Ninguém sabe qual sabia (ou ligava?) qual seria o novo arco do Sam Wilson, mas
todos já escolheram um lado sobre o que ele representa.
E isso não é política, é
branding.
O problema é que, nessa ânsia de
provar virtude, as narrativas perderam coragem de ser incômodas. Personagens
não erram mais por convicção, erram por cálculo. Vilões não têm mais propósito,
têm hashtags. É o algoritmo decidindo o tom moral das histórias.
E enquanto isso, as produções que realmente desafiam — “The Bear”, “Succession”,
“Oppenheimer” — falam de
humanidade, ambição e fracasso sem precisar pregar nada. São séries e filmes
que entendem o básico: moral não se impõe, se revela. O espectador quer pensar,
mas o estúdio prefere mastigar por ele. E quando o público percebe que estão
falando com ele como se fosse um aluno em aula de comportamento, ele
simplesmente desliga.
3. O que ainda pode ser autêntico
Mas há esperança — e ela vem do
cansaço. O público está exausto de panfletos com trilha sonora épica. Quer
histórias que sobrevivam à pauta. “Duna 2” e “Top Gun: Maverick” provaram que
dá pra falar de poder, legado, responsabilidade e ética sem enfiar slogans no
roteiro. São filmes de gênero, mas com coração e pulso. É curioso: quanto mais
o discurso tenta controlar a narrativa, mais as boas histórias escapam por
frestas. Às vezes elas aparecem onde menos se espera — numa animação japonesa,
num drama argentino, num quadrinho de banca. “Immortal Hulk”, por exemplo,
falou de identidade, trauma e corpo sem precisar pedir desculpa por ser uma HQ
de monstro. “Gotham City: Ano Um” discutiu gentrificação e justiça racial
dentro do universo do Batman, e mesmo assim foi ignorado por quem só enxerga
valor quando o marketing carimba “obra política”.

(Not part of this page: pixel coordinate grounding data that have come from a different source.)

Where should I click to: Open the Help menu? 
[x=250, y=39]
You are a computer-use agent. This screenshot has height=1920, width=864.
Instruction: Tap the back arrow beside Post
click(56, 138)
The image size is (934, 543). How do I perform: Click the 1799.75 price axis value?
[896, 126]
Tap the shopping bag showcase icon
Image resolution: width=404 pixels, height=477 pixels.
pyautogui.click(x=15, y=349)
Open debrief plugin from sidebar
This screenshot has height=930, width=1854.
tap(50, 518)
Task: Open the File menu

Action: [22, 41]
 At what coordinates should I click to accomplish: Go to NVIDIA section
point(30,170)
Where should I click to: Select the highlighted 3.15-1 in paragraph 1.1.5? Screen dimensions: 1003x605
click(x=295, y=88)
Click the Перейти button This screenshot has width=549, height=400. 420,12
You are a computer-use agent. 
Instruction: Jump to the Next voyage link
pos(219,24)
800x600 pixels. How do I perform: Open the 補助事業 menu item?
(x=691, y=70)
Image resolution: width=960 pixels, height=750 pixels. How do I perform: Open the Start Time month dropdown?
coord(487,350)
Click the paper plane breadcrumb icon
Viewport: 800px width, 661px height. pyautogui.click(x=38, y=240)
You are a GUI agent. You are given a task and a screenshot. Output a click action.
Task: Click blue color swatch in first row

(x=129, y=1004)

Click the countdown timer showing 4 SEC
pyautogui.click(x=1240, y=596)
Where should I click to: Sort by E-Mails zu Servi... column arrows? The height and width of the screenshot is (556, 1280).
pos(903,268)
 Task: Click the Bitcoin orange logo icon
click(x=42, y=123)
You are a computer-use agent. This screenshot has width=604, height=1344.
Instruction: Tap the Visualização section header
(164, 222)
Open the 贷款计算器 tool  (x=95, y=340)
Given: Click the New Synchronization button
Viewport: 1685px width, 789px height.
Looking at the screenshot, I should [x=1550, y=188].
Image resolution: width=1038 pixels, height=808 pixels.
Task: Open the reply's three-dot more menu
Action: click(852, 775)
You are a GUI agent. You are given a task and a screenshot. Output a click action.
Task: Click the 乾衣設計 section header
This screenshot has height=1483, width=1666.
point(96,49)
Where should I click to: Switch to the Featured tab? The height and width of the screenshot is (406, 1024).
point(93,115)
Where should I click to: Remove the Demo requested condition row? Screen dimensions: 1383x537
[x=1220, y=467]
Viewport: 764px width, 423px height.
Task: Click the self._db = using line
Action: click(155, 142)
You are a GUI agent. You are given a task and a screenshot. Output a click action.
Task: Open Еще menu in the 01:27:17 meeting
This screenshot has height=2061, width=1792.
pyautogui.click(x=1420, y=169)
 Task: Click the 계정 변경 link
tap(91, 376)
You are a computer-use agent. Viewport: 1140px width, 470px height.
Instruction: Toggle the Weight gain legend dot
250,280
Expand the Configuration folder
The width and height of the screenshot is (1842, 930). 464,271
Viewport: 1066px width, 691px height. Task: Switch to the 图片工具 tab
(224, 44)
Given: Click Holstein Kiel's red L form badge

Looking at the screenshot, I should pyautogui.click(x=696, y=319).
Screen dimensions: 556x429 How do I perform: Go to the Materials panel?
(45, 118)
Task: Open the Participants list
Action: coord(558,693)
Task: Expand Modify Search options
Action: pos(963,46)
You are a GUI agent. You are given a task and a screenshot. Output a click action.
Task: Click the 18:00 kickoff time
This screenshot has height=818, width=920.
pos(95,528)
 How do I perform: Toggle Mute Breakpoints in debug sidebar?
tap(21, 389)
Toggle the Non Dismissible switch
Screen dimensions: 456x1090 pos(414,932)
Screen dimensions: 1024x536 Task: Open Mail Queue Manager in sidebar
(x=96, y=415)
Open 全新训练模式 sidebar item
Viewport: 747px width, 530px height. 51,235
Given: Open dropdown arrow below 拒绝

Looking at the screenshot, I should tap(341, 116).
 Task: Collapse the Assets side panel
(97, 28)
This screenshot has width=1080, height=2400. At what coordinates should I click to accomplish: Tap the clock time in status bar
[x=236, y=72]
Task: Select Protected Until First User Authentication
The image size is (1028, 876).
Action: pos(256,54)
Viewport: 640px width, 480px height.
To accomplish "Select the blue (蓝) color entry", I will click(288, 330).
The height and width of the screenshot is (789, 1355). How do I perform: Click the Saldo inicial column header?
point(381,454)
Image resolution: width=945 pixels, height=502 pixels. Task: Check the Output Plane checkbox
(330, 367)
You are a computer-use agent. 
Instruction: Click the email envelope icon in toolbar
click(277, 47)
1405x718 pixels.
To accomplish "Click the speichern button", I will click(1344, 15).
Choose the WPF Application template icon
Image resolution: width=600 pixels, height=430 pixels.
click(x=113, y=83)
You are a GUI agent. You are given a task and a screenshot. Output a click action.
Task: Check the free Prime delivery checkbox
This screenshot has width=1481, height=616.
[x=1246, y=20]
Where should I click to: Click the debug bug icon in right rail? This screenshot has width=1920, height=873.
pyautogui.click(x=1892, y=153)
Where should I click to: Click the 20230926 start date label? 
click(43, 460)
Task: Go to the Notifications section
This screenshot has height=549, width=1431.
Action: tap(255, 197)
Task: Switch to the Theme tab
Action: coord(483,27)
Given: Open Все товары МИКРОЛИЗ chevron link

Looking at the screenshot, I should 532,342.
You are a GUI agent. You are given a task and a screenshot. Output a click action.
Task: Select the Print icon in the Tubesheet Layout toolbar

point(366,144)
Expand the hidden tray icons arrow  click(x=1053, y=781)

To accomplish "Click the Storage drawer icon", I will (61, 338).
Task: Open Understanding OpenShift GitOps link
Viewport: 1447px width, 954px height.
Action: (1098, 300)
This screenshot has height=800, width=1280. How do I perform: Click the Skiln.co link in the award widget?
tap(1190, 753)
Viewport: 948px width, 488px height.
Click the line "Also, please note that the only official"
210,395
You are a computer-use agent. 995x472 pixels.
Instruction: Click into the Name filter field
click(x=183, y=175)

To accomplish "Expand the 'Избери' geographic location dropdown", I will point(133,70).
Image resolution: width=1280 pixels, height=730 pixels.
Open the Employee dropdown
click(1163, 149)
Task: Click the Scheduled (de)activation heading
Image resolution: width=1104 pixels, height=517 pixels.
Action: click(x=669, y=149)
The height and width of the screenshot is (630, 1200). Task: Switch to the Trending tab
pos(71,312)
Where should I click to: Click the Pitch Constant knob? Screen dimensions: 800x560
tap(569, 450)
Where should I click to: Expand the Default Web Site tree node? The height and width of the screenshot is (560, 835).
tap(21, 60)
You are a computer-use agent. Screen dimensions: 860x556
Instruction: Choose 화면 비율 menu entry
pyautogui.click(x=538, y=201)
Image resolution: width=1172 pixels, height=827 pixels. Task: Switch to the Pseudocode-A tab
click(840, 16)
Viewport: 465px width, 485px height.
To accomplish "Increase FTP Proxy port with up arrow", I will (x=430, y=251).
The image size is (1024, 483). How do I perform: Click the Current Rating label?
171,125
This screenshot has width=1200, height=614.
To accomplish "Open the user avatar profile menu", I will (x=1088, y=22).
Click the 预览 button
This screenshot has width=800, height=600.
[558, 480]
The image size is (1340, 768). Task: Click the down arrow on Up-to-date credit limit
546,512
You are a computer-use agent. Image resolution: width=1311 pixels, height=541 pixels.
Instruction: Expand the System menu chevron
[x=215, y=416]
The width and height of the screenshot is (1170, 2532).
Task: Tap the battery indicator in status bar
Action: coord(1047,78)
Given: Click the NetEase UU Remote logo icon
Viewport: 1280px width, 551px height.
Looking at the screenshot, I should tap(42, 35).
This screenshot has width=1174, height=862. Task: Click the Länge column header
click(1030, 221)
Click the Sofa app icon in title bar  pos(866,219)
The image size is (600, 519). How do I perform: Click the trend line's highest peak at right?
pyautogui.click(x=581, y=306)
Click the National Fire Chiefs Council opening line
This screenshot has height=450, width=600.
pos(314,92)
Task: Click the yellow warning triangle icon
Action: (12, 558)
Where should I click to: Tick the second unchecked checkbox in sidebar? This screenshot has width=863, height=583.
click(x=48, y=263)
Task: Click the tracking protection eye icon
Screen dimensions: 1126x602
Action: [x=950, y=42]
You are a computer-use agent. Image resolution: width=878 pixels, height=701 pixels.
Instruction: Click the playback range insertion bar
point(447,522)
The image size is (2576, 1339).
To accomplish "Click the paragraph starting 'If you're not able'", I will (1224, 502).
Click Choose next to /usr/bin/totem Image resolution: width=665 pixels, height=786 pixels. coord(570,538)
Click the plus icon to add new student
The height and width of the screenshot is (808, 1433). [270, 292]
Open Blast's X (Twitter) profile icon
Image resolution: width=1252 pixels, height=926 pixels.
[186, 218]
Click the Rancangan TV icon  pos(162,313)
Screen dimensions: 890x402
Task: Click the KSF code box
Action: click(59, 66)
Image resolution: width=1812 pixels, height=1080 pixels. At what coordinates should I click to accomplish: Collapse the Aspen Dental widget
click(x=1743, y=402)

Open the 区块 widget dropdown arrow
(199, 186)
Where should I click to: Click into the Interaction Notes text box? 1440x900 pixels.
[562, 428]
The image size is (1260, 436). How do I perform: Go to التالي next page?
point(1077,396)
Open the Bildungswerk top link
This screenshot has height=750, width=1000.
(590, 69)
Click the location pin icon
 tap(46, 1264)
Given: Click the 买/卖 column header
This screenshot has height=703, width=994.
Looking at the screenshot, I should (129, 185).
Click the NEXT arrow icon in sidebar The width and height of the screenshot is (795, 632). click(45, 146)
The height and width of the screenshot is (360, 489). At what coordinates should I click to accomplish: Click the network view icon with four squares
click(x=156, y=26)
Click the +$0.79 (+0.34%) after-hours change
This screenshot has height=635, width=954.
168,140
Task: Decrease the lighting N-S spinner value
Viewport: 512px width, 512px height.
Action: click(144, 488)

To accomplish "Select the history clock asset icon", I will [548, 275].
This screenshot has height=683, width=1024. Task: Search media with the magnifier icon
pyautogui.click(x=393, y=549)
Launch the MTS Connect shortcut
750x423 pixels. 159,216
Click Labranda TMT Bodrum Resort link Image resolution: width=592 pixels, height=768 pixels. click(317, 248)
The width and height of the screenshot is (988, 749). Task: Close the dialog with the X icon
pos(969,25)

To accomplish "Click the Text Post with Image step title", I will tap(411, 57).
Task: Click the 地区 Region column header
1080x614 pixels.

O ponto é que a autenticidade, hoje, é o último ato de rebeldia. Fazer algo que
não grite, mas diga. Que não tente agradar todo mundo, mas que fale com quem
ainda quer escutar. A arte perdeu a timidez e ganhou insegurança. E talvez o
próximo passo seja o inverso: voltar a dizer menos e significar mais. O
silêncio pode ser mais subversivo que o manifesto. No fim, o público pode se
acostumar com o ruído, mas nunca deixa de reconhecer quando alguém fala de
verdade. E talvez seja aí que ainda resida o cinema, o quadrinho e a série que
valem o tempo — naquele instante em que você para, pensa e sente que, por um
segundo, alguém teve coragem de não te vender nada.